### What needs to be done:
Output only the lines of the entries that follow, starting at the one with "Contact Us (488, 92)" and running down to the one with "Identify the click", both included and unchanged.
================================
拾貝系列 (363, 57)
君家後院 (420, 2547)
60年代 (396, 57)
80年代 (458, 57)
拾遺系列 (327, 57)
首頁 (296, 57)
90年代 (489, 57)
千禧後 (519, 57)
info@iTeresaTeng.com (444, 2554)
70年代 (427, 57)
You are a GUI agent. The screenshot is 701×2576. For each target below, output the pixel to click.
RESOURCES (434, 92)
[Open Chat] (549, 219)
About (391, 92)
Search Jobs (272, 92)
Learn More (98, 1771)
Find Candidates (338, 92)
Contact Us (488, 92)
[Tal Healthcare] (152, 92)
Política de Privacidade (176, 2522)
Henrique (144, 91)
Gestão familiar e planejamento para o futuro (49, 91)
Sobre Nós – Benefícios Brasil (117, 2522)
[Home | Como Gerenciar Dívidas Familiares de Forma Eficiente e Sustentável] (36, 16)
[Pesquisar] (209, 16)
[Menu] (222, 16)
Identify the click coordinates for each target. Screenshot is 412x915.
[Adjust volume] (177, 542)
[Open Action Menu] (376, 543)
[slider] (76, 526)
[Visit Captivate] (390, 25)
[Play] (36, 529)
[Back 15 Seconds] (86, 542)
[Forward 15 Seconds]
================================
### Response area:
Contact Us (488, 92)
[Tal Healthcare] (152, 92)
Política de Privacidade (176, 2522)
Henrique (144, 91)
Gestão familiar e planejamento para o futuro (49, 91)
Sobre Nós – Benefícios Brasil (117, 2522)
[Home | Como Gerenciar Dívidas Familiares de Forma Eficiente e Sustentável] (36, 16)
[Pesquisar] (209, 16)
[Menu] (222, 16)
Identify the click coordinates for each target. Screenshot is 412x915.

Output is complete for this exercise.